Extract Block Start

While the accused parties await trial, a police probe is ongoing, as is Giangravé’s reporting series, and we’ll have to stand by for further developments. In the meantime, seen through Church eyes, the situation raises an obvious, and critical, question.
Here it is: When an outfit exists in a diocese, calling itself “Catholic” and meeting in a parish; when rumors of abuse, misconduct, or suspect doctrines or rituals circulate; and when the group stubbornly refuses any effort at oversight or quality control; in that case, what’s a bishop to do?
Although the Diocese of Acireale repeatedly has declined to comment, beyond expressing compassion for the alleged victims and reiterating that the group is civil in nature, it seems clear it believes it did everything in its power, and beyond that, it’s for the police and civil authorities to respond.
One understands the logic of the position. If bishops were held responsible for every rogue individual or group calling itself “Catholic,” or claiming to be somehow rooted in Catholic faith and spirituality – every underground exorcist, every purported visionary, every band of peace activists that breaks into a weapons factory and pours blood on everything while reciting the rosary – where would it end?
Aside from the Bishop of Rome, individual bishops aren’t infallible, let alone omnipotent!
On the other hand, reasonable people may conclude that silence, in this case, signified consent. If a group is using the word “Catholic” in its name, as this one does, and it’s meeting regularly in one of the diocese’s parishes, then ordinary believers probably could be forgiven for not sweating the legal fine print.

Extract Block End

Task statement:
Reproduce the commentary on the Diocese of Acireale in full, word for word. The items that come next have no connection to the commentary on the Diocese of Acireale.

Extracted records Block Start

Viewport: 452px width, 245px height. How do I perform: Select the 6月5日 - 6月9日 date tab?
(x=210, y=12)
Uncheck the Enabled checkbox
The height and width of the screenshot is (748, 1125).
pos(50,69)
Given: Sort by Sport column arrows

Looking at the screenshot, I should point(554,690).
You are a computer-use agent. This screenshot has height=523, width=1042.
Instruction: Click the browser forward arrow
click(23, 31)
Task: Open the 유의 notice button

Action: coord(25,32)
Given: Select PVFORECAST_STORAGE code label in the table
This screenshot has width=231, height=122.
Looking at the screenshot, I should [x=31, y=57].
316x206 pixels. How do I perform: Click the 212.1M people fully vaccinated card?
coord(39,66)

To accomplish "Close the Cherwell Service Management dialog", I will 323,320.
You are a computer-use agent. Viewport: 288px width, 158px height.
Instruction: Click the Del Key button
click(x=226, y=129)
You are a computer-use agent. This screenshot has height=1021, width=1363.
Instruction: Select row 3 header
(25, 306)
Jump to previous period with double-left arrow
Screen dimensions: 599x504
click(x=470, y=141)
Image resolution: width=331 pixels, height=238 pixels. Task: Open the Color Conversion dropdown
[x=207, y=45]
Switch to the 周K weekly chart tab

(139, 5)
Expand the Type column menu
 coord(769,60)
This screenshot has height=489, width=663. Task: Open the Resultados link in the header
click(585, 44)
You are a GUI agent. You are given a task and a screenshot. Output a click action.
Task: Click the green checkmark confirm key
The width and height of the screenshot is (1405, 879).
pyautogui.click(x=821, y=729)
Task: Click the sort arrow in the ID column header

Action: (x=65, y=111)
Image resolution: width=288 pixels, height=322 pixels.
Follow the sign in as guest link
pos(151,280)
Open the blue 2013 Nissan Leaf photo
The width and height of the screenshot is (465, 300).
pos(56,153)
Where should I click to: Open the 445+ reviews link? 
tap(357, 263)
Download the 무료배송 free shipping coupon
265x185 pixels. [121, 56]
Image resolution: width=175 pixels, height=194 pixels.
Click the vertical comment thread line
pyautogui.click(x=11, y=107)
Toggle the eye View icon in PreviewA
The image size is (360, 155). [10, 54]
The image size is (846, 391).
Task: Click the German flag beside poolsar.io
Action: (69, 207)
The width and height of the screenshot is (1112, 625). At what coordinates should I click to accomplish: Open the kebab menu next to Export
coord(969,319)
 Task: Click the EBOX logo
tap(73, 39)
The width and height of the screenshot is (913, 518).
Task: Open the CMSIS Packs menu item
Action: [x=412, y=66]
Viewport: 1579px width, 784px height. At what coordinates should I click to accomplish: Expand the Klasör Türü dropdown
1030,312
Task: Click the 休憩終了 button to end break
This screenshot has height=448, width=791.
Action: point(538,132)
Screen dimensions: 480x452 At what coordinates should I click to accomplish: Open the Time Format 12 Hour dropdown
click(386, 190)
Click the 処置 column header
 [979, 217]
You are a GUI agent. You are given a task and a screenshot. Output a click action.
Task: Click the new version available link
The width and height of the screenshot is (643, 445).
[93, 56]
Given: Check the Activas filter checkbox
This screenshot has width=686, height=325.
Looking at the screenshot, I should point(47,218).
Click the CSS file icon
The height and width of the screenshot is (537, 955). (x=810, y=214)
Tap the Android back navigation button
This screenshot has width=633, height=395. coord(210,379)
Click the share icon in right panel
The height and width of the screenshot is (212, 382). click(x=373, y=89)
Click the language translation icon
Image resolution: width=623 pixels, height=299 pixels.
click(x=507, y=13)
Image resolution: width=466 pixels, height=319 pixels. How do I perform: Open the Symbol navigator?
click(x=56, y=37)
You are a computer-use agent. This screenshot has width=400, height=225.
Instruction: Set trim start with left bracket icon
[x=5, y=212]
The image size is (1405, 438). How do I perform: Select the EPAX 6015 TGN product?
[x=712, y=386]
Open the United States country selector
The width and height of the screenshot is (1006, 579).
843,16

Extracted records Block End

Answer to this exercise:
While the accused parties await trial, a police probe is ongoing, as is Giangravé’s reporting series, and we’ll have to stand by for further developments. In the meantime, seen through Church eyes, the situation raises an obvious, and critical, question.
Here it is: When an outfit exists in a diocese, calling itself “Catholic” and meeting in a parish; when rumors of abuse, misconduct, or suspect doctrines or rituals circulate; and when the group stubbornly refuses any effort at oversight or quality control; in that case, what’s a bishop to do?
Although the Diocese of Acireale repeatedly has declined to comment, beyond expressing compassion for the alleged victims and reiterating that the group is civil in nature, it seems clear it believes it did everything in its power, and beyond that, it’s for the police and civil authorities to respond.
One understands the logic of the position. If bishops were held responsible for every rogue individual or group calling itself “Catholic,” or claiming to be somehow rooted in Catholic faith and spirituality – every underground exorcist, every purported visionary, every band of peace activists that breaks into a weapons factory and pours blood on everything while reciting the rosary – where would it end?
Aside from the Bishop of Rome, individual bishops aren’t infallible, let alone omnipotent!
On the other hand, reasonable people may conclude that silence, in this case, signified consent. If a group is using the word “Catholic” in its name, as this one does, and it’s meeting regularly in one of the diocese’s parishes, then ordinary believers probably could be forgiven for not sweating the legal fine print.